Todo mundo “melado”, nos dois sentidos, não parava de rir.

Comprei uma louça nova e dei de presente à D. Graça, mulher de Manoel Júlio, que foi inaugurada na semana seguinte, e comemorada com a marretada no corredor e com o grito.

“Mané Julho”, como nós o chamávamos, era um grande anfitrião. Os momentos, em sua casa, eram de pura alegria.

O CIRCO

Como é sabido, o circo foi idealizado em 1770, na Inglaterra, porém, a figura do palhaço é uma contribuição brasileira, que se constituiu numa grande inovação.

Quando a grande tenda de lona era erguida nas cidades do interior, para chamar a atenção para o espetáculo, o palhaço saía andando pelas ruas e a meninada atrás.

O palhaço dizia: HOJE TEM ESPETÁCULO? E a meninada dizia: TEM SIM SINHÔ!!! AS SETE E MEIA DA NOITE? É SIM SINHÔ!!! E o palhaço dizia: E O PALHAÇO O QUE É??? E a meninada gritava: É LADRÃO DE MUIÉ!!!!

Quem não viveu esse tempo, não sabe o que é bom.

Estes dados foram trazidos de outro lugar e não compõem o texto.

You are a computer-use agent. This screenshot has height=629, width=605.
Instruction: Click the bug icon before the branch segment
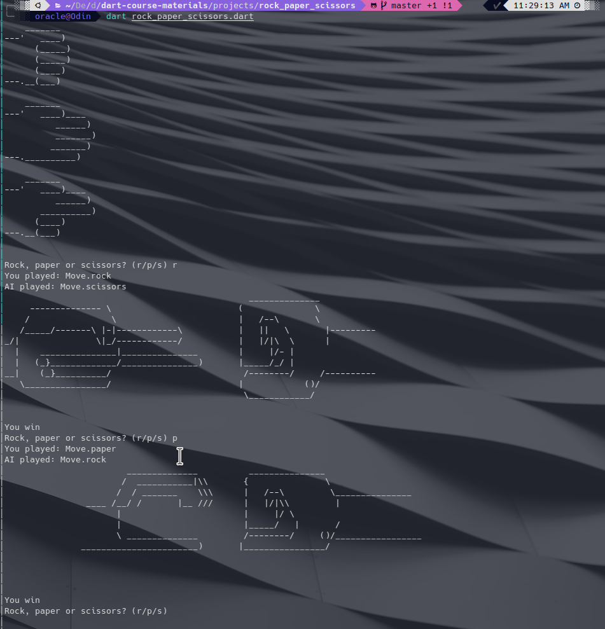(x=373, y=5)
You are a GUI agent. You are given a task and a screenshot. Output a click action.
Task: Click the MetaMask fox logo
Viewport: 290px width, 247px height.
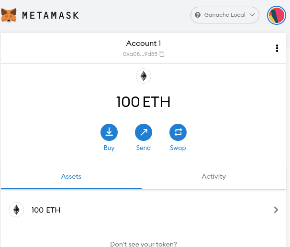9,15
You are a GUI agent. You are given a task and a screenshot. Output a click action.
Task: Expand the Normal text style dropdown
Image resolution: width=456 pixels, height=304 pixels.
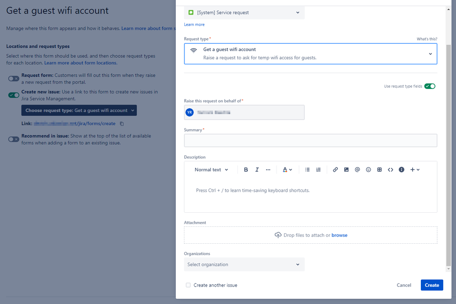pyautogui.click(x=210, y=169)
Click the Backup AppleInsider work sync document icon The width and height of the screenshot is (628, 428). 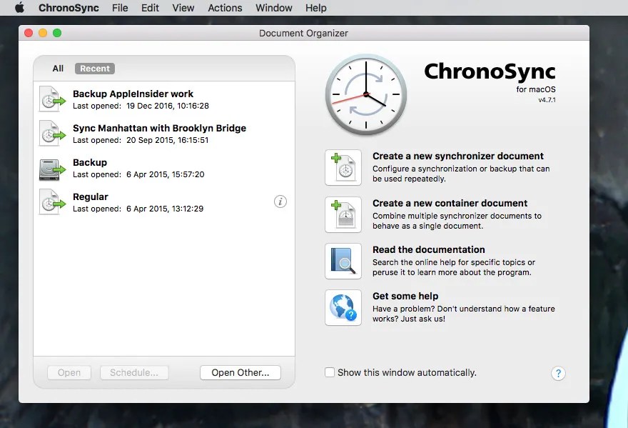(51, 98)
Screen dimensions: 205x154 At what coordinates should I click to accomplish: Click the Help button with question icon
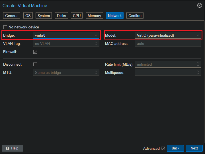(x=12, y=148)
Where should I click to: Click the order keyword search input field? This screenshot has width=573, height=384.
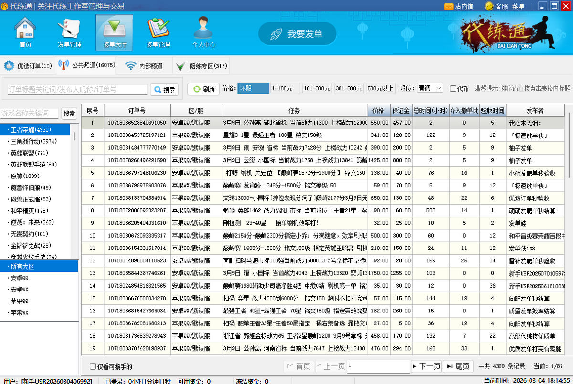coord(77,89)
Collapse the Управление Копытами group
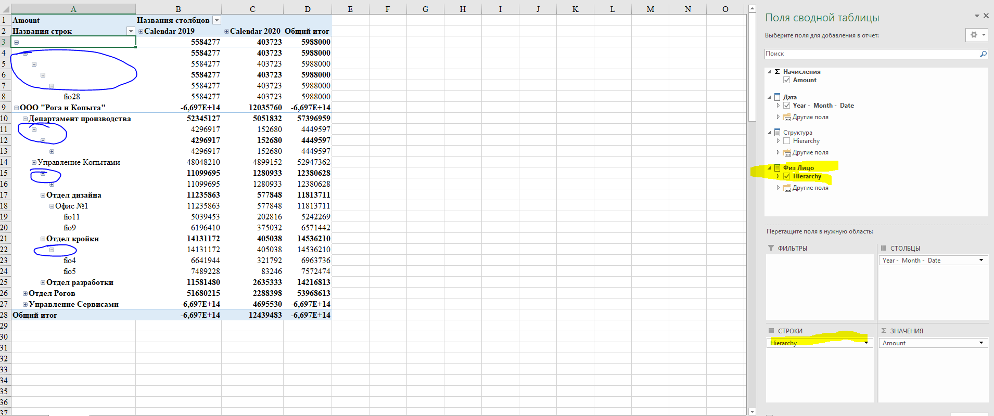The height and width of the screenshot is (416, 994). pos(34,162)
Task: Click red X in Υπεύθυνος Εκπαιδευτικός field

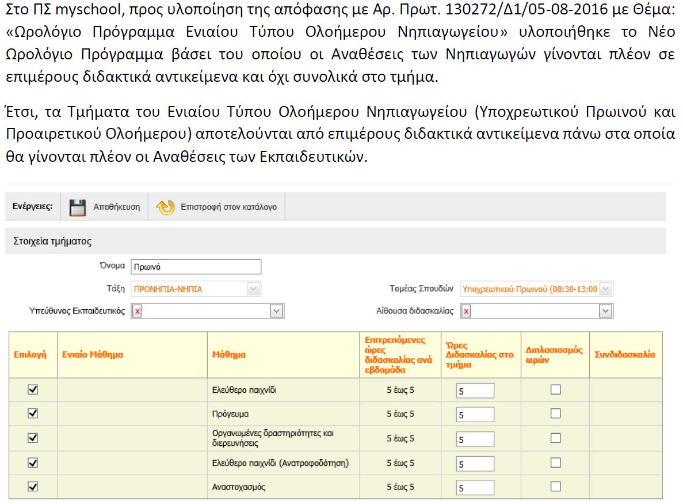Action: coord(137,312)
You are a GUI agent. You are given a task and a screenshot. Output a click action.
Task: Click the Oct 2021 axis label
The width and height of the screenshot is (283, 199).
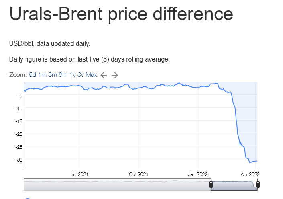point(138,174)
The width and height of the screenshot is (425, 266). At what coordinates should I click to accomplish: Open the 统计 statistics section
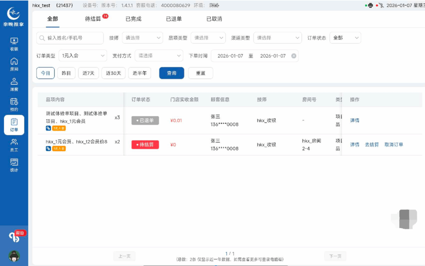pos(14,165)
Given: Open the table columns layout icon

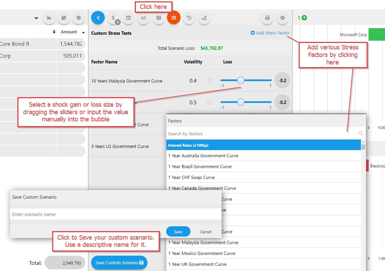Looking at the screenshot, I should click(128, 18).
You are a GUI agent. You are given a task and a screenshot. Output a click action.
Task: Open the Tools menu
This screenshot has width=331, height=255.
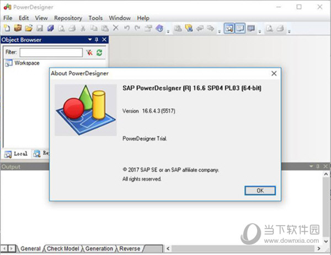[95, 18]
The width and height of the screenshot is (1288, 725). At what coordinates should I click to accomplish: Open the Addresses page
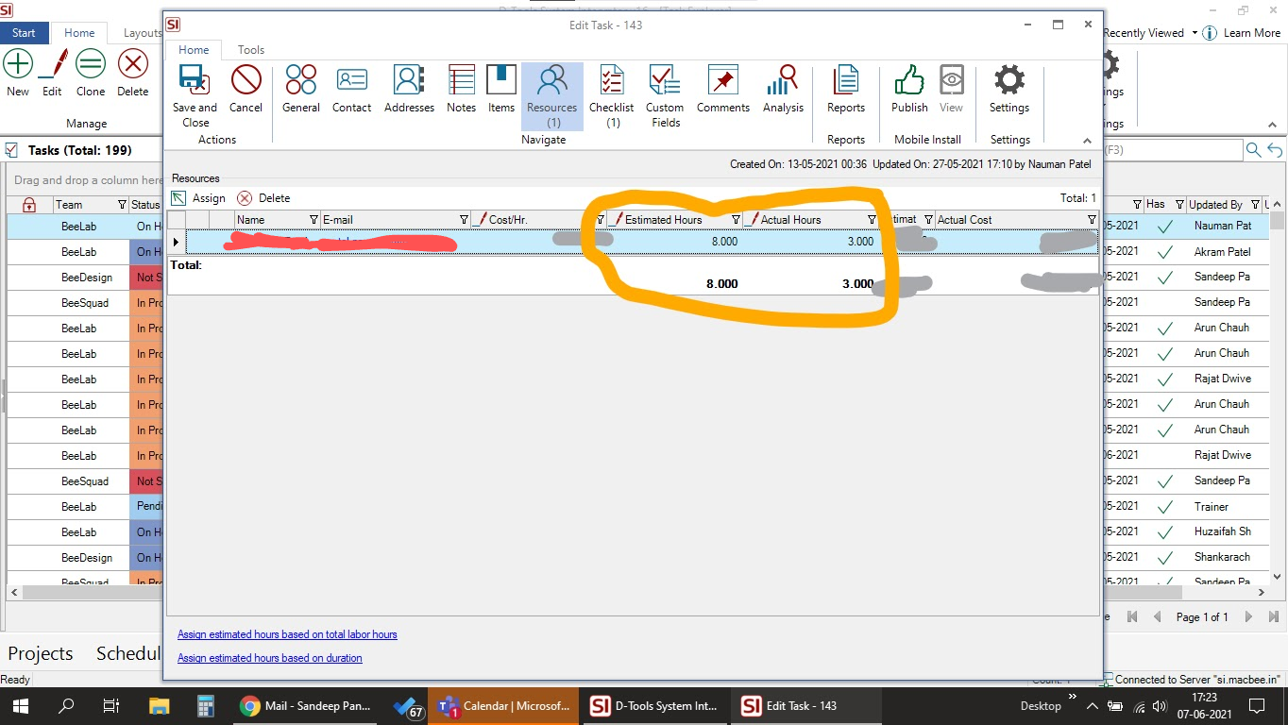pos(408,91)
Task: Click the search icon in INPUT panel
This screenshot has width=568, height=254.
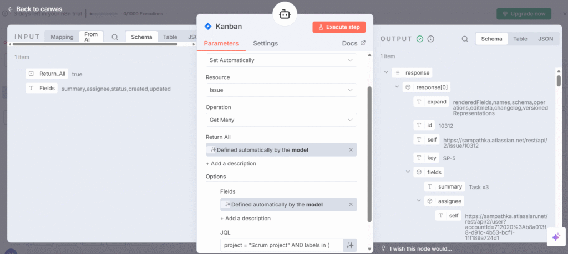Action: 115,37
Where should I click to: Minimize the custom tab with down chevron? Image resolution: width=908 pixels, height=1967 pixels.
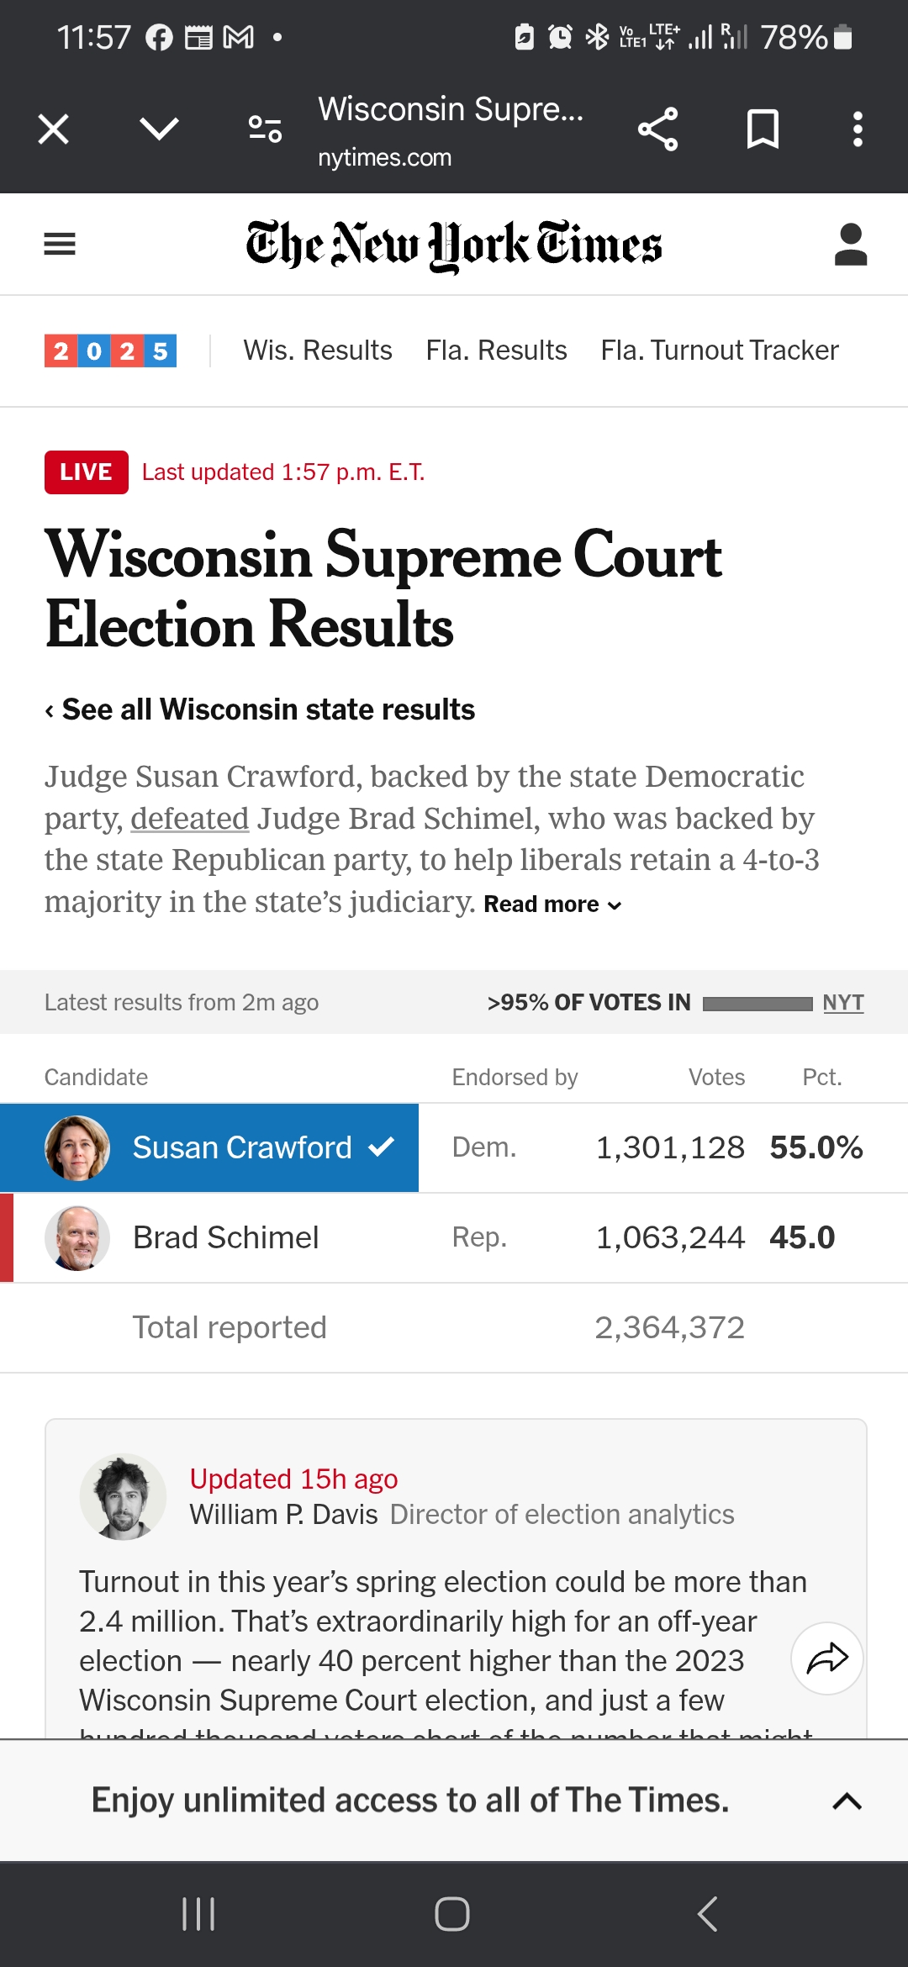point(159,129)
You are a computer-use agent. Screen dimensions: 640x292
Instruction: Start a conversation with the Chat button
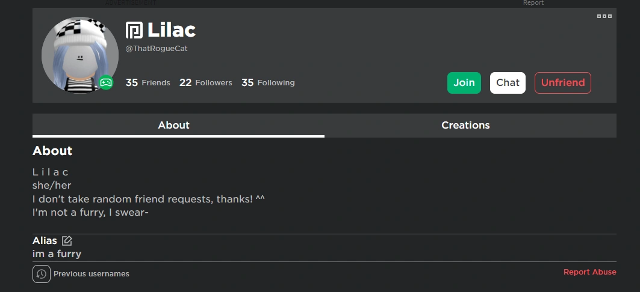click(x=508, y=83)
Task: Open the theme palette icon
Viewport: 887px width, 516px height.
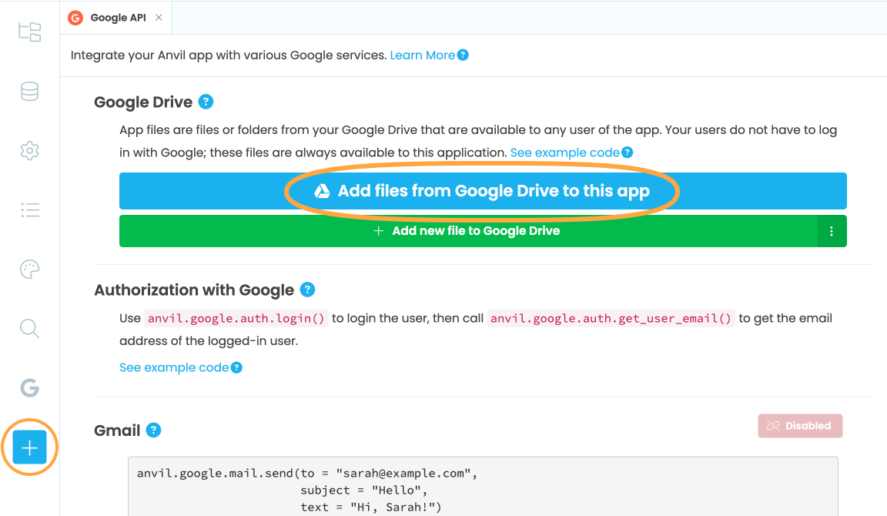Action: (29, 269)
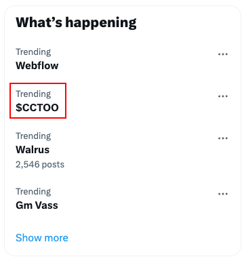Click the Show more link
This screenshot has height=261, width=246.
[42, 238]
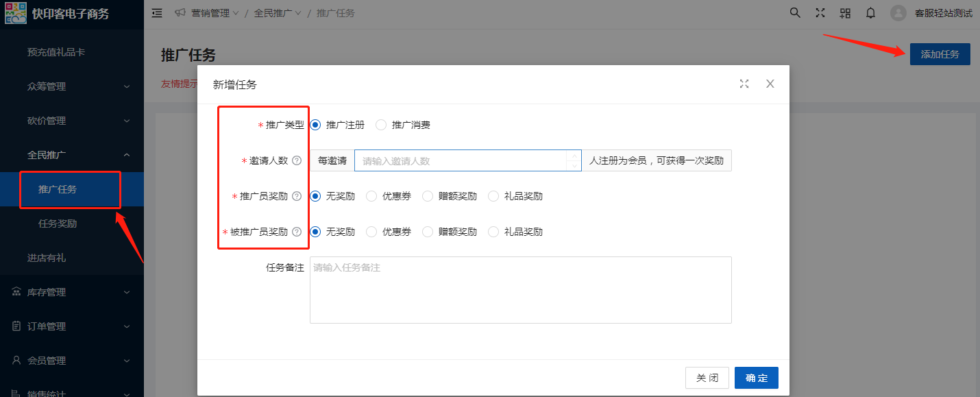
Task: Go to 进店有礼 menu item
Action: [x=47, y=258]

Sim. Voltando à realidade: instalado um circo na cidade, resolvemos ir ao “espetáculo”. Chegando lá, nos localizamos próximo à entrada, que era a parte por onde “corria o vento”.

Como consequência do cozido, um e nós soltou uma grande e fedorenta flatulência.

Na nossa frente estava uma mulher, e junto, um menino.

Ela, ao sentir a catinga, danou a tapa na cabeça do pobre do “bichinho”, dizendo: tenha vergonha seu nojento. Porque não foi peidar lá fora???

Menino sofre!!!!

O pobrezinho não tinha nada a ver com o fedor.